One of the program's most blink-and-you'll-miss-it references comes during the second episode's animated opening sequence. This sequence is the same place where you can spot callbacks to Agatha Harkness's shapeshifting cat and the anthropomorphic cow that delivered the Maximoff twins — both throwbacks to the good old days when comic book writing was a heated competition to see who could make their book the least accessible to new readers. Meanwhile, at the opposite end of the narrative spectrum, the animated scene also gives a brief shoutout to Tom King's The Vision limited series. And it's this Easter egg which we're zooming in on. 

The comic, widely theorized to be the basis of WandaVision when it was first announced, revolves around Marvel's favorite synthezoid, his attempts at living a normal suburban life ... and the way that even the noblest of intentions can end in a dead C-list supervillain.

WandaVision has a 'Grim' callback

In the first issue of The Vision, the eponymous Avenger has settled down with a family of his own design: a wife, Virginia, and twin children, Viv and Vin, each created roughly in his image. Unfortunately, their domestic bliss is short lived: comics being the super-powered lovechild of soap operas and professional wrestling plotlines that they are, the house is broken into by the supervillain known as Grim Reaper, who has become violently obsessed with the Vision clan. Grim Reaper stabs Viv through the torso, inspiring Virginia to violently beat him to death. Virginia, fearing the repercussions of her actions, asks her son not to tell Vision what happened, and buries Grim Reaper's body in the family's backyard, setting off a sequence of heartbreaking events that would go on to win the series an Eisner Award and, flying in the face of decades of tangled narratives, convince new readers that Vision was a relatable character. 

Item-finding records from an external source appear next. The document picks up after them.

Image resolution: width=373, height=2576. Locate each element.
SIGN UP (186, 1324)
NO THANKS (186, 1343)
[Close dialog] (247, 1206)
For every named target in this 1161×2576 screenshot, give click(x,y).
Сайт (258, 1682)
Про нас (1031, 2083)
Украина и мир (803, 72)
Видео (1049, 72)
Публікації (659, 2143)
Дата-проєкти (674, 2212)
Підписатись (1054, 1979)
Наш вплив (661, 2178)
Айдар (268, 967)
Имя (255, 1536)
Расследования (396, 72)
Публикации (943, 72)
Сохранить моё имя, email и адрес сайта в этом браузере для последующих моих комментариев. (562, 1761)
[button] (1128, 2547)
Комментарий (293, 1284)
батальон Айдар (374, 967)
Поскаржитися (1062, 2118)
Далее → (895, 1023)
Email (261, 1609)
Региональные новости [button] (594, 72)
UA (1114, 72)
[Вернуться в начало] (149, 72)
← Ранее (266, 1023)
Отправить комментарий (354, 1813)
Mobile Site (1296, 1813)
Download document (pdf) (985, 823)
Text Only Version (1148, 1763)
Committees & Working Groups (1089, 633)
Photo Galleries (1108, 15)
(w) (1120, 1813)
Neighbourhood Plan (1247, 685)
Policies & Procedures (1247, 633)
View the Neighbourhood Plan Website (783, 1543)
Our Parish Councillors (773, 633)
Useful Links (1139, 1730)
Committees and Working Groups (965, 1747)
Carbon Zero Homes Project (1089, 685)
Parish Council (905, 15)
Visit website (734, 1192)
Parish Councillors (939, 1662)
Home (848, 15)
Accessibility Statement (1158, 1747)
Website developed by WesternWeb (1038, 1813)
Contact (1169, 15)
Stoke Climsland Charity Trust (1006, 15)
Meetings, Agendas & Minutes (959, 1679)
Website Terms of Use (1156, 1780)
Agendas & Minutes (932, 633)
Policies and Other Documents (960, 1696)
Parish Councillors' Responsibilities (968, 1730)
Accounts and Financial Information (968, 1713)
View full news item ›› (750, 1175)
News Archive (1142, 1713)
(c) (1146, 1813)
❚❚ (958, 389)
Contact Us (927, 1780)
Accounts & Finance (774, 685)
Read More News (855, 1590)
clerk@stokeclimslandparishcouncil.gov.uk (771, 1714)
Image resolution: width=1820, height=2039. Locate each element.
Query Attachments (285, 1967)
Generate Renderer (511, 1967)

It's a remarkable story, and it gets a single, winking nod in WandaVision, as seen above, when Grim Reaper's distinctive headwear is seen lodged in the floorboards of the cartoon household, alongside cobwebs, pipes, and a pile of bones. Once you see it, you can't un-see it, because nobody else but Grim Reaper would ever dare to wear a helmet like that.

Now, it's unclear whether the inclusion of this image was a hint at what's to come for WandaVision, or just a fun detail thrown in for the fans. However, with less than a second on screen, it definitely drives home one point: fans of the series will need to avoid blinking if they want to keep up with the show.